After graduating Matz spent two years in Paris studying piano and music theory. In 1954, he returned to New York and acquired a job as a rehearsal pianist for Harold Arlen and Truman Capote's Broadway musical House of Flowers. Recognizing Matz's talent, Arlen broadened his scope, and Matz arranged and conducted the music for several of the show's dance sequences. Later, Arlen commissioned Matz to write the vocal, dance music and orchestration arrangements for his musical, Jamaica. Impressed with Matz, Arlen began recommending him to others, including cabaret artist Marlene Dietrich.

In 1955, Dietrich recommended Matz to Noël Coward when the English playwright, actor and singer was scheduled to perform in Las Vegas, but without his accompanist Norman Hackforth who had been denied a US work permit. Coward was impressed with Matz and described him as "quick, intelligent and a fine pianist". Matz went on to work with Coward on his albums, television specials and his musical Sail Away. In 1962, Matz was Musical Director for Richard Rodgers's Broadway musical No Strings, for which he received a Tony nomination.

In 1958, Matz married (Dolores) Janet Perry, with whom he had two children: Peter Zachary Matz and Jonas Christopher Matz; they were married 20 years. In 1981, Matz married Marilyn Lovell Matz, an actress and eventual AIDS activist. The couple remained together until Matz's death in 2002.

In the early 1960s, Matz began working with Barbra Streisand on her first album, which won several Grammy Awards and brought her stardom. He continued arranging and conducting on her next four albums and won a Grammy Award himself for her 1964 album, People. Later, Matz won an Emmy Award for her 1965 television special My Name Is Barbra, and an Oscar nomination for Best Original Score for her 1975 film Funny Lady. He won two more Emmys, for an episode of the TV series, Kraft Music Hall, and for an episode of The Carol Burnett Show. Matz was musical director for The Carol Burnett Show for eight seasons. Matz was the orchestra leader on Hullabaloo from January 1965 to August 1966. He served as both conductor and arranger for the Burt Bacharach and Hal David musical On the Flip Side (1966) which starred Ricky Nelson and Joanie Sommers.

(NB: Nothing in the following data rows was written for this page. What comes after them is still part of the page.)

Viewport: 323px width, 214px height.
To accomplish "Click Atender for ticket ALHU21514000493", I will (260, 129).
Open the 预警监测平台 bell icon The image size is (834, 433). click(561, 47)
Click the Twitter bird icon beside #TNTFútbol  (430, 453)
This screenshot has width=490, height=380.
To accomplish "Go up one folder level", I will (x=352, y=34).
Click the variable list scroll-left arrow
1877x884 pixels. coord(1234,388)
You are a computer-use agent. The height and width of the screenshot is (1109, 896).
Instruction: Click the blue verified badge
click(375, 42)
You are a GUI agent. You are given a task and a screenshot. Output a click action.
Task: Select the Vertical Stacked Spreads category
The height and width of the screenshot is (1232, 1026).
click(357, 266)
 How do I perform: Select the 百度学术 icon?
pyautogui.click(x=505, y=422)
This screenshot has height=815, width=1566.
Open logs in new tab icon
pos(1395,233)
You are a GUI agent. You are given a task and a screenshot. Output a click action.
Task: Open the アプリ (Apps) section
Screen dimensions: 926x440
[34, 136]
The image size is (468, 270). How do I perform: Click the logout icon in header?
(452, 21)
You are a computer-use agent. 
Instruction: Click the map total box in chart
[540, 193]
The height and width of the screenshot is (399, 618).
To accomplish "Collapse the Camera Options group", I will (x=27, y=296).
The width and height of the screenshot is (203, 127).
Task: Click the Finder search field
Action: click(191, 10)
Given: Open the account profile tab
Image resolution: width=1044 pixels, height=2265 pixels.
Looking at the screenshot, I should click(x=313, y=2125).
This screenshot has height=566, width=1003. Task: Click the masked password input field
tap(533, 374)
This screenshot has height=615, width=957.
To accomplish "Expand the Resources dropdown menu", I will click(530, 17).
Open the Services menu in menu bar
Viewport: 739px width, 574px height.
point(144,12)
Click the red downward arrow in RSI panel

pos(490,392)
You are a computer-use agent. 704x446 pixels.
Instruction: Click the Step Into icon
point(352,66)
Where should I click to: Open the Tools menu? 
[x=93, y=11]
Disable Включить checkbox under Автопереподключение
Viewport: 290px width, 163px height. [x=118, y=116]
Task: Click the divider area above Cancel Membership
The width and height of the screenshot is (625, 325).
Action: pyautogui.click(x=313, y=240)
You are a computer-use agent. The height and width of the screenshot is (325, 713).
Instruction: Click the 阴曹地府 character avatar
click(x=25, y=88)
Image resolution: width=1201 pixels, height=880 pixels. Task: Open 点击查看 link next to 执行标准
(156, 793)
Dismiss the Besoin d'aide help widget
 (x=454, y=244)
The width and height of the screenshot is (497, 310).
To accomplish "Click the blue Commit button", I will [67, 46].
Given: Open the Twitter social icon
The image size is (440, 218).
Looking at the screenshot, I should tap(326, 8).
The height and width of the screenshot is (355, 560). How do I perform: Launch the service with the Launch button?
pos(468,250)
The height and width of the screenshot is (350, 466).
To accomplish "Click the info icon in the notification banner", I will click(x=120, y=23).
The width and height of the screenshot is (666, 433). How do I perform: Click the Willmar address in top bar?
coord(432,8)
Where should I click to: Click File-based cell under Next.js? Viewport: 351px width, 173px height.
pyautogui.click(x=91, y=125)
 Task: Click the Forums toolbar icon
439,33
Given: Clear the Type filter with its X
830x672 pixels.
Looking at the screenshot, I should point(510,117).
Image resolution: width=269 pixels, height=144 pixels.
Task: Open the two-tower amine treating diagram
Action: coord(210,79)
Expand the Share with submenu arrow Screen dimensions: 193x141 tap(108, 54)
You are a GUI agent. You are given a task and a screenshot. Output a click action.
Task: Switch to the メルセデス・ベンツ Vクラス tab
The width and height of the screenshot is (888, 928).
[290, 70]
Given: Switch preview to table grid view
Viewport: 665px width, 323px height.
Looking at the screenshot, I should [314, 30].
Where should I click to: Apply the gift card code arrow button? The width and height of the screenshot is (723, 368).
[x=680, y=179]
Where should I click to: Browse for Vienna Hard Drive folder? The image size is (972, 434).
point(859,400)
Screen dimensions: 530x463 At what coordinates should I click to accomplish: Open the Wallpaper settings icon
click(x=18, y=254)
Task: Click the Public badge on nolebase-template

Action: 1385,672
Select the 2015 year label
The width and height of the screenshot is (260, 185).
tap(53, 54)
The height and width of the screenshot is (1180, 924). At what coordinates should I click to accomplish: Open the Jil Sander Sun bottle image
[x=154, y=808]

Over the years, Matz worked with a number of prominent artists, including Tony Bennett, Bing Crosby, Lena Horne, Peggy Lee, k.d. lang, Bette Midler, Rosemary Clooney, Liza Minnelli, Elaine Paige, Chicago, Dolly Parton, Dame Kiri Te Kanawa, Sarah Vaughan and Dionne Warwick. He also composed music for a number of films and television series. Toward the end of his career, Matz and his wife, singer Marilyn Lovell, gave a series of benefit concerts in Los Angeles for people with HIV/AIDS, for which he received a Special Los Angeles City Council Award. In mid-2002 he finished his last work, the arrangements for the Symphony Pop Production My Paris for singer Tony Sandler.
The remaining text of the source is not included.